Exercise aim
Report how many lines of the items below contain the string "width", treating case as significant. Give only the number.
____ Dataset records
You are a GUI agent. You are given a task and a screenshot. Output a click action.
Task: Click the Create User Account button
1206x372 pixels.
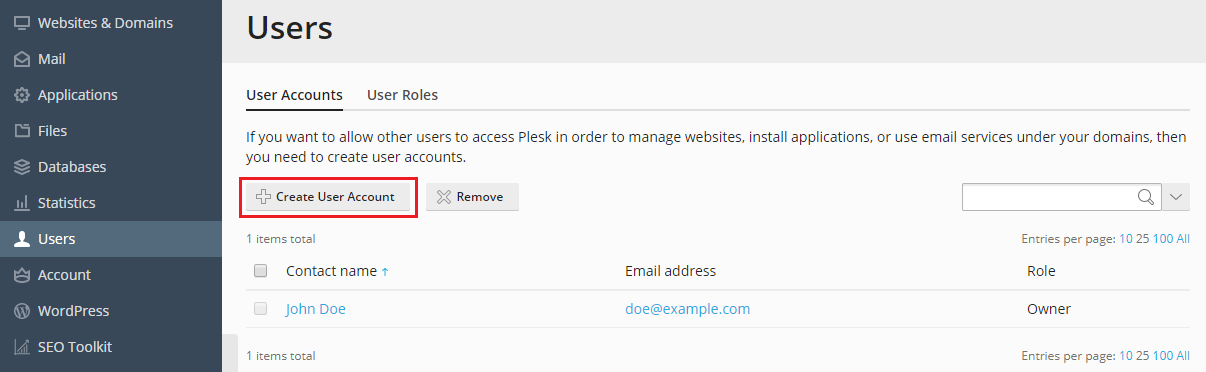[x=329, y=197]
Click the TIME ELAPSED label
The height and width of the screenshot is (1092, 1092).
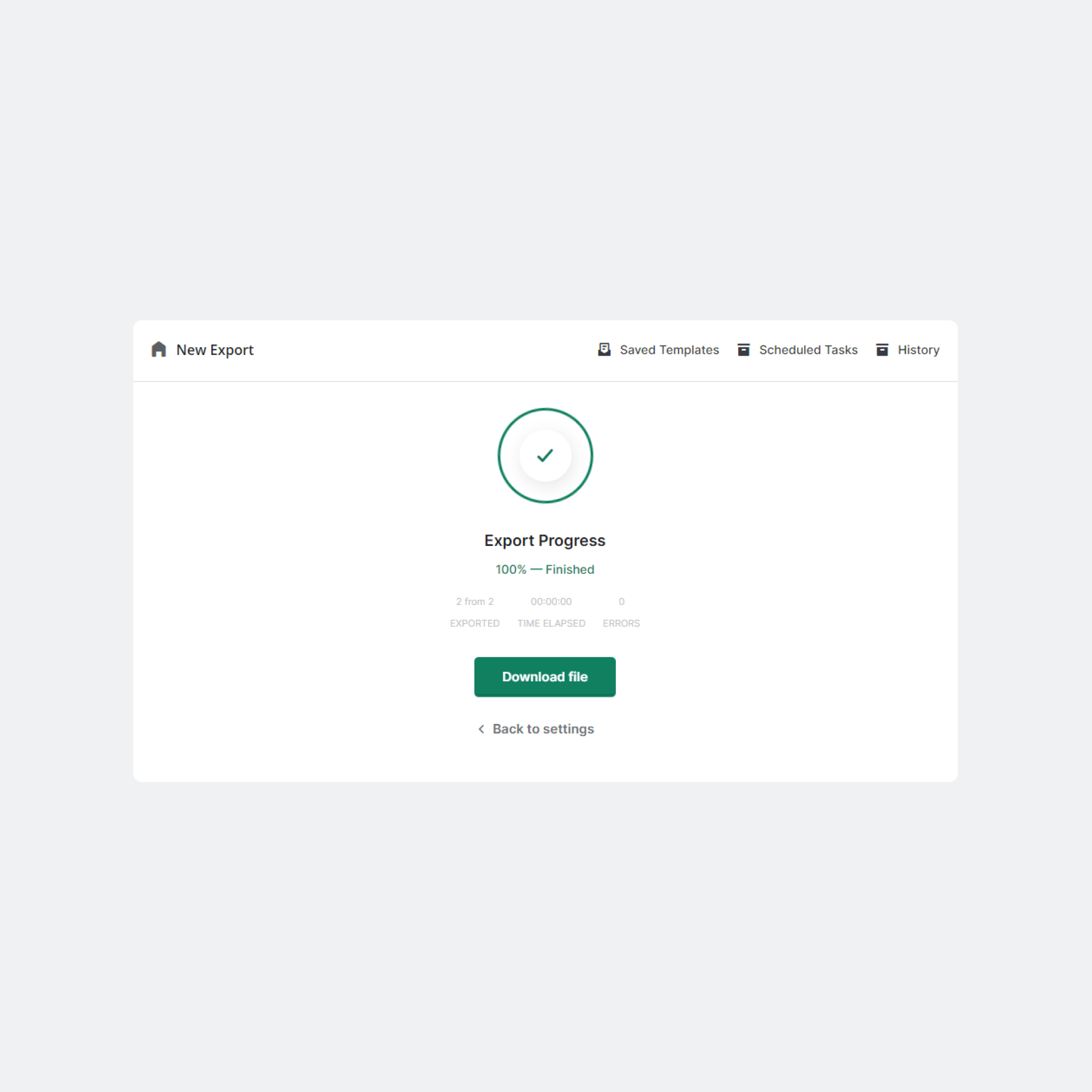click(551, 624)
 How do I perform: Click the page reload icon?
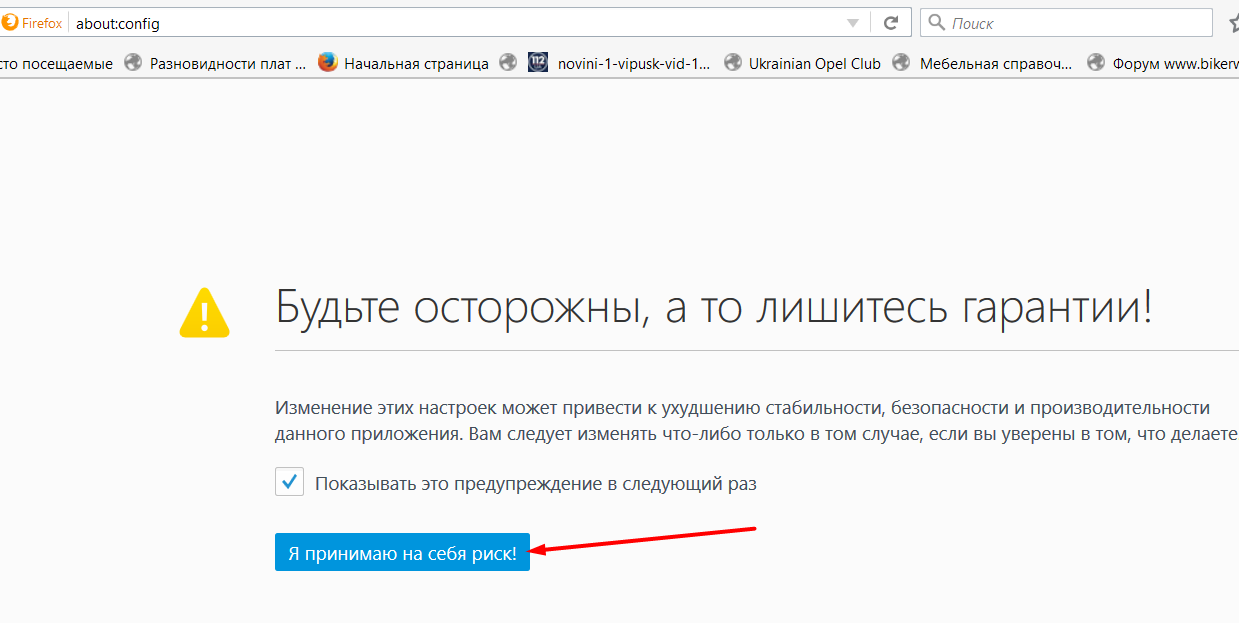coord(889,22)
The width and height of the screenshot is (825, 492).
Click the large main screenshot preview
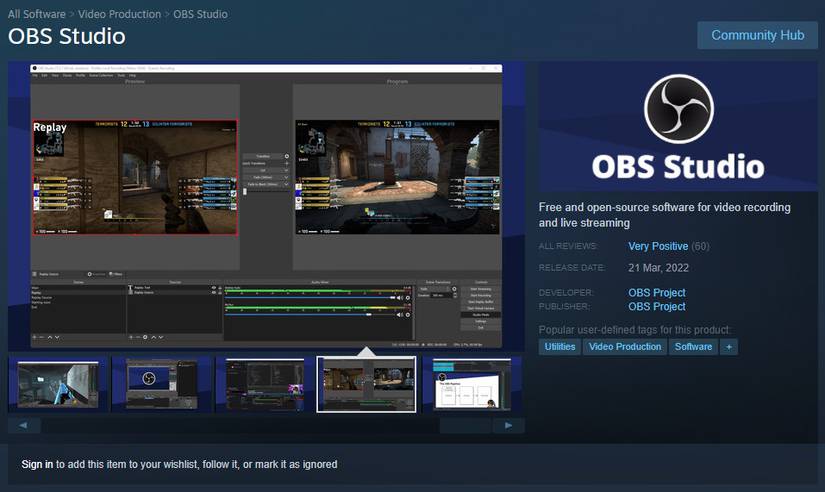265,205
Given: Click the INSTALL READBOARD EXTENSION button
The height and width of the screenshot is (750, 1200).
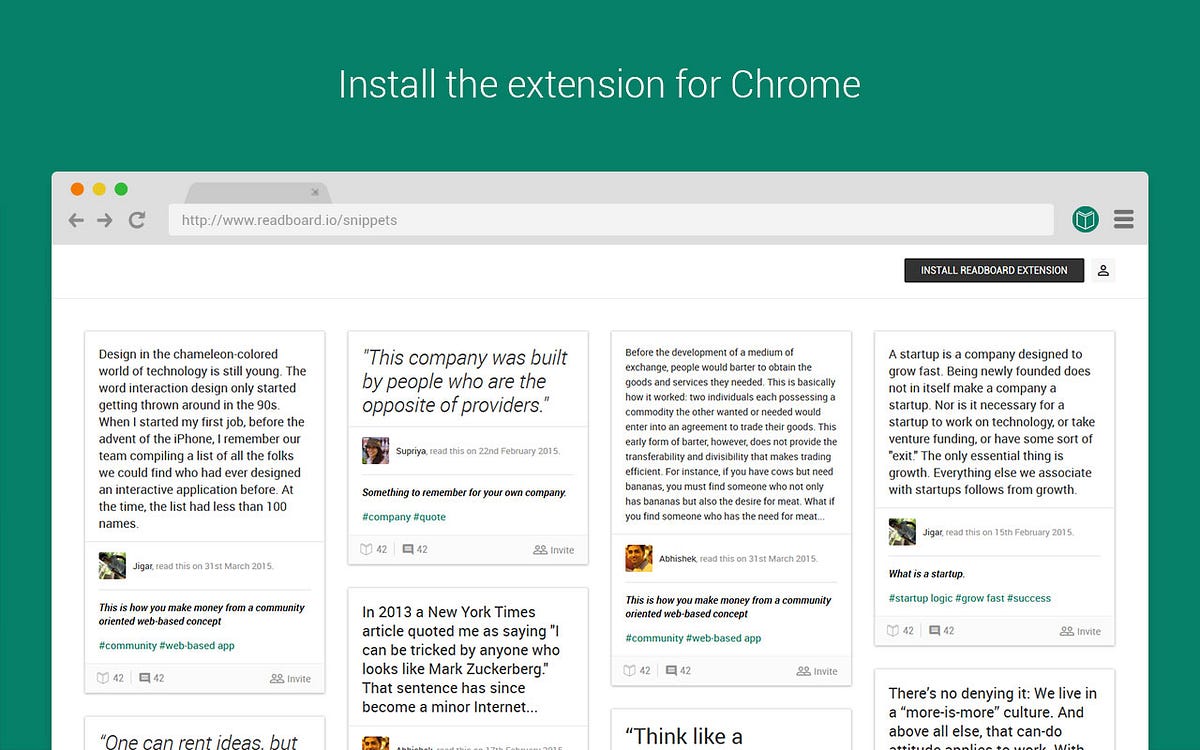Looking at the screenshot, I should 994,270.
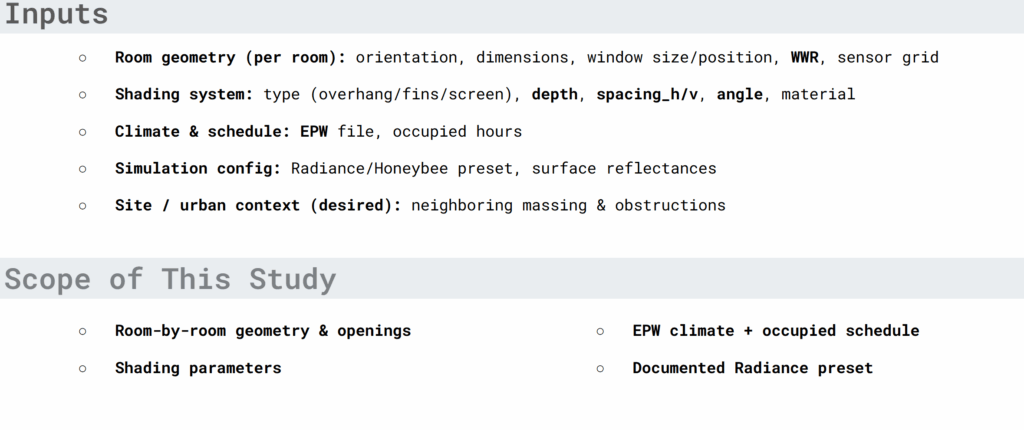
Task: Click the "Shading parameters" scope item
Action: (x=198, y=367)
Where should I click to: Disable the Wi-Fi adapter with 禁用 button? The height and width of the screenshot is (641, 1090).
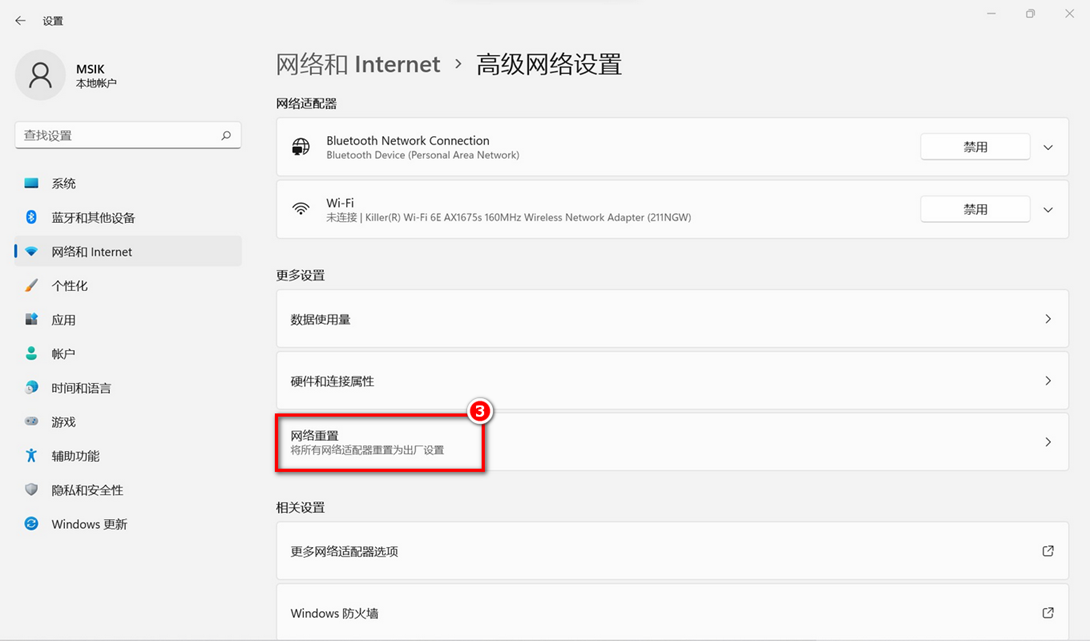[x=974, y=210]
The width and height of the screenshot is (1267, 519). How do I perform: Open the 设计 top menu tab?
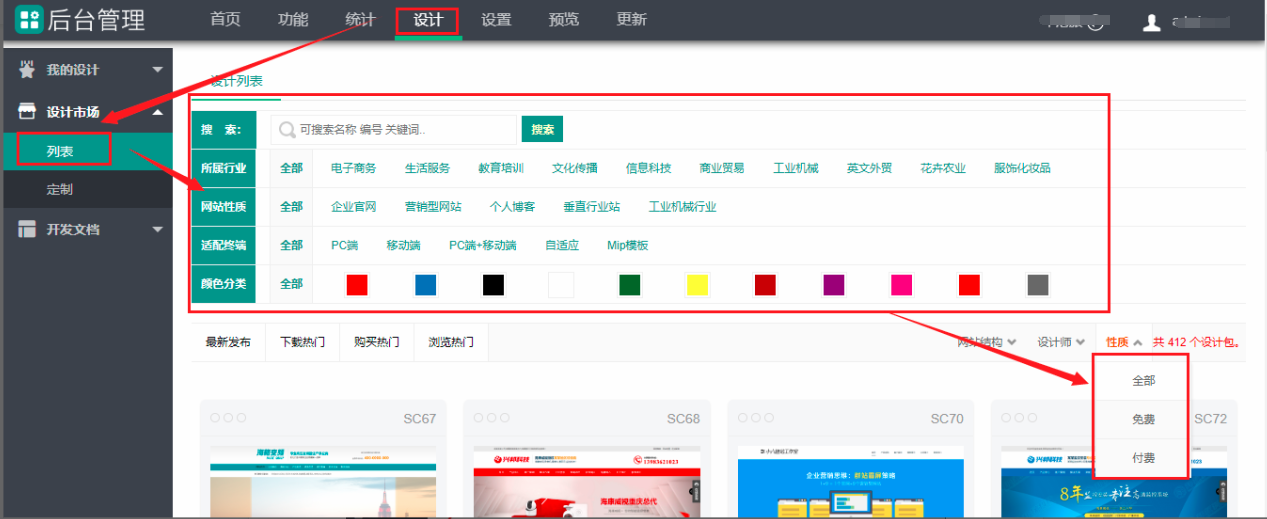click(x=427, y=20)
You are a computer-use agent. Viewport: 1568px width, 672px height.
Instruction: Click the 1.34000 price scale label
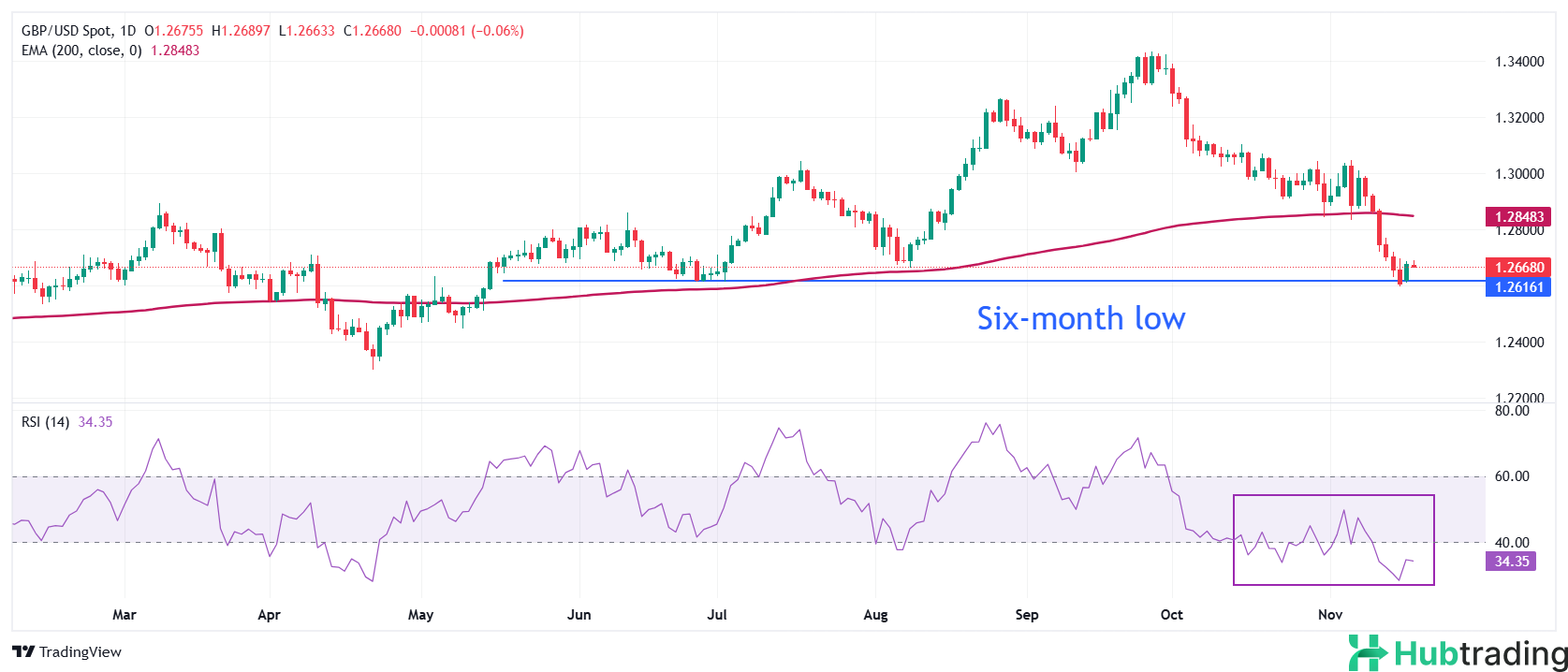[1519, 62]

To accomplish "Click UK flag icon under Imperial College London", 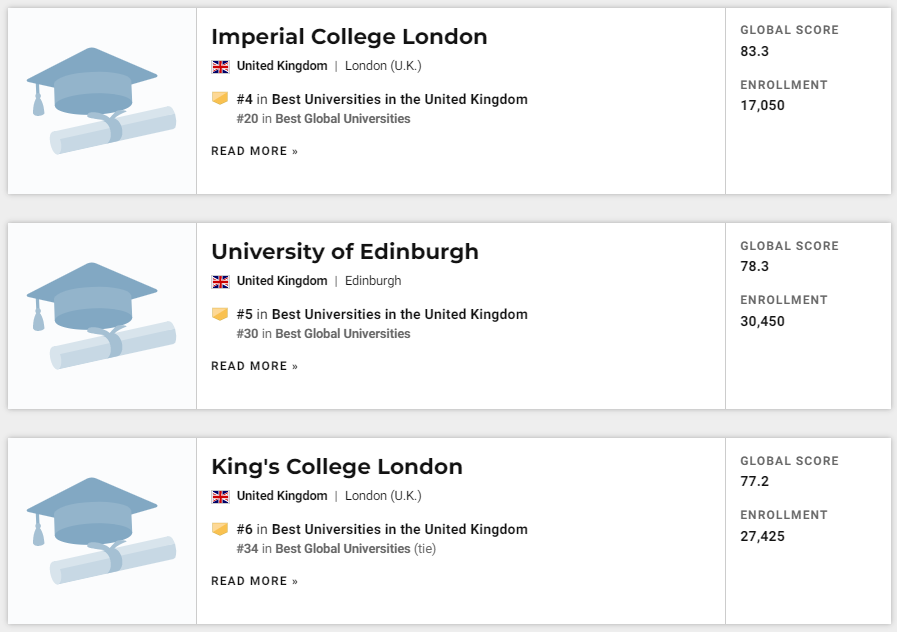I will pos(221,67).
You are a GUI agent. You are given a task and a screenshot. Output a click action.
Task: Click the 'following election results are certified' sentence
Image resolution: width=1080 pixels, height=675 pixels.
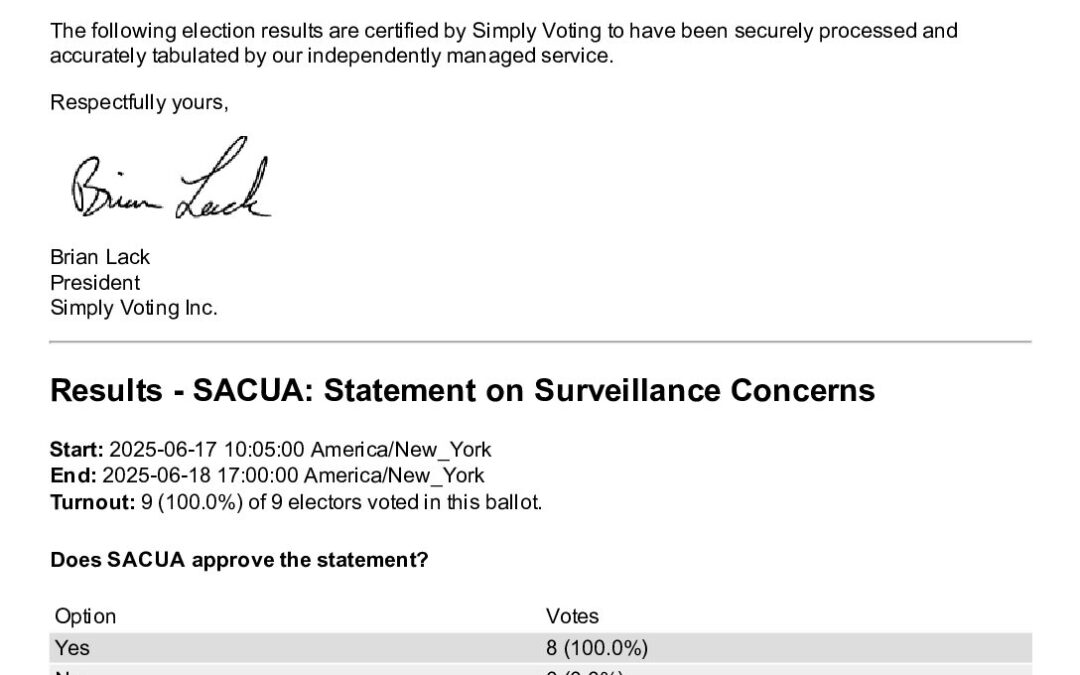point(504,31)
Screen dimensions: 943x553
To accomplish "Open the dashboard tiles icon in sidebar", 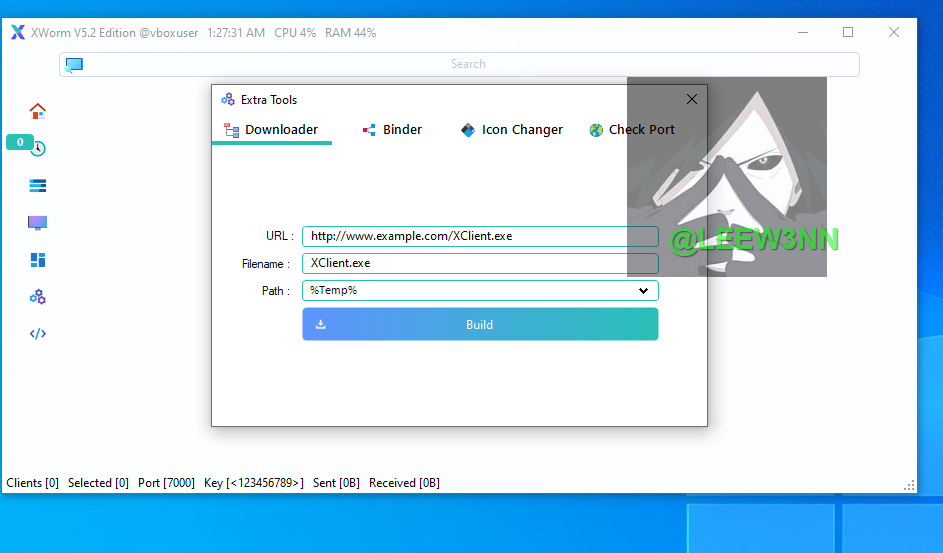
________
Exercise output
7